You know what, my friend; this is the philosophy which says that if a tree falls in the forest and there is no one to witness it, the event did not occur. To the Jews who believe they are the only ones that count in this world, if they get nothing out of something, that something remains a nothing. That's how it is with Turkey that refuses to reciprocate the love they once had for her. And that's how it is with the wealth of the Arabs; wealth they look at but are forbidden to touch.

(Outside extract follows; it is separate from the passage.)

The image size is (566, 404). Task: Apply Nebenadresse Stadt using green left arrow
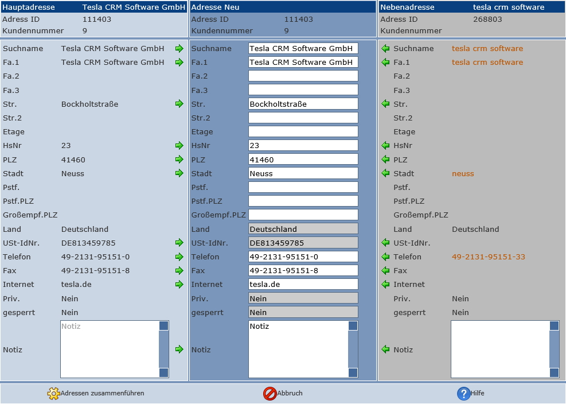[x=385, y=173]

These people pinned their hopes on the idea of “democratizing” the Arab and Muslim worlds – which in their view meant to turn them into bordellos in the style of the American Congress, thus get to own them like a private washroom. But they soon discovered that they understood democracy no better than they did economics. And this is why Clifford May now speaks of a counterfeit democracy. He even admits serving “on a 'democracy panel' reporting to Condoleezza Rice [the W's Secretary of State] about whom he now says: “In retrospect, I think it's clear she was wrong.”

And this means that the whole project which dragged America into the cesspool of “zey know nossing about za damacracy of za Shamir” has been a hoax through and through. Yet, that's where and when America broke its back and its bank account.

The whole thing leaves you with three questions: What else does Clifford May want from America? What else do these people want from the world? Have they not done enough?